Ubi maior, minor cessat: questa antica massima vale persino per i temibili controlli fiscali. Avere la fedina fiscale non proprio immacolata non comporta infatti la mancata corresponsizione degli incentivi alle imprese.
La verifica di regolarità fiscale Visco-Bersani introdotta nel 2006, che impone alle P.A. in procinto di effettuare pagamenti superiori ai 10mila euro di controllare se il destinatario sia in regola con le cartelle di Equitalia, deve infatti cedere il passo all’erogazione dei contributi, che per lo Stato ha un interesse ancora maggiore.
A specificare l’orientamento di cui sopra è stata la Ragioneria generale: in una nota ha spiegato che la volontà del soggetto attuatore dell’erogazione in materia di contributi “non ha alcun rilievo”, in quanto il suo unico compito è quello di svolgere “un mero controllo sul possesso dei requisiti fissati dalla legge”.
Il motivo di questo tipo di atteggiamento sta essenzialmente nel fatto che gli incentivi sono finalizzati a raggiungere obiettivi legati al soddisfacimento del benessere della collettività . Una ragione sufficiente, questa, per poter affermare che “l’interesse pubblico sotteso all’erogazione delle provvidenze economiche sia preminente rispetto alla procedura di verifica”.

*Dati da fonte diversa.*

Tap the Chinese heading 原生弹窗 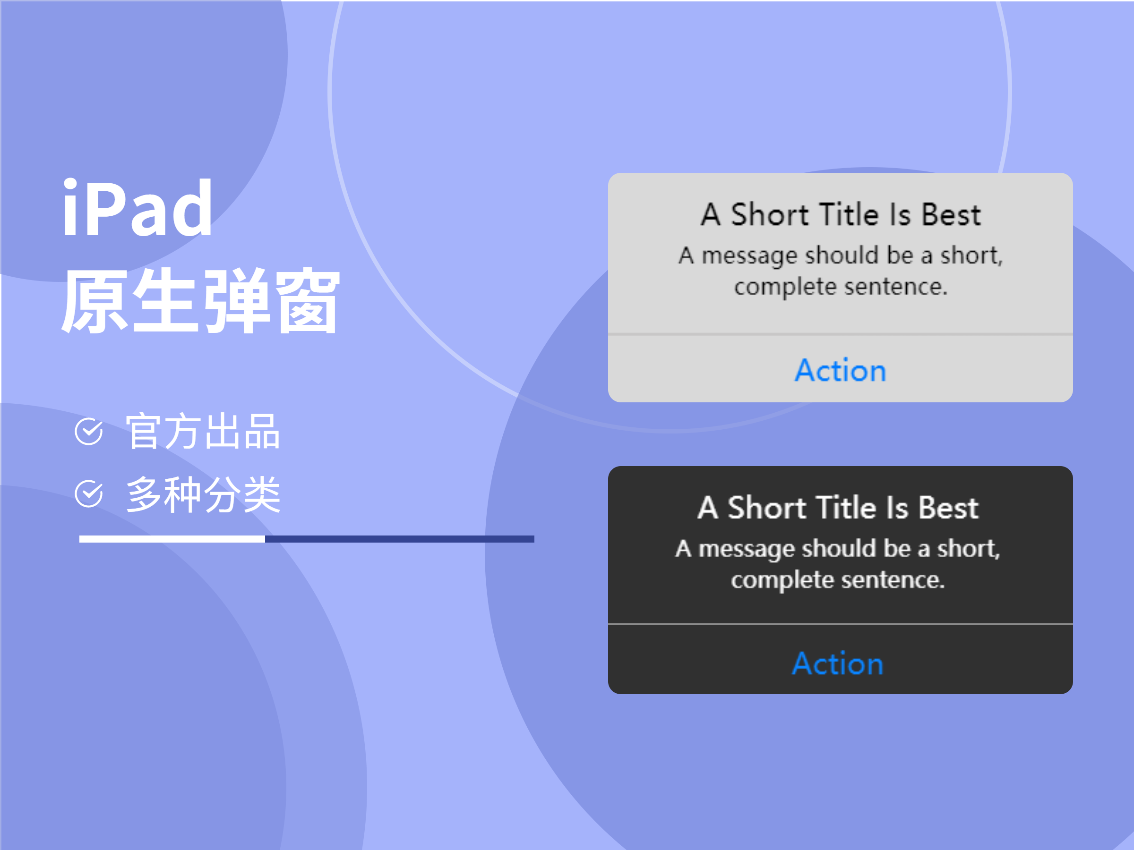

Gli incentivi, pertanto, sono e rimangono intoccabili. Le imprese con tasse arretrate posso e devono ricevere comunque i contributi, perché questi danno un apporto importante all’economia del paese. Il controllo della fedina fiscale viene invece effettuato solo nel momento in cui una sentenza, anche non definitiva, sancisce l’obbligo di pagamento.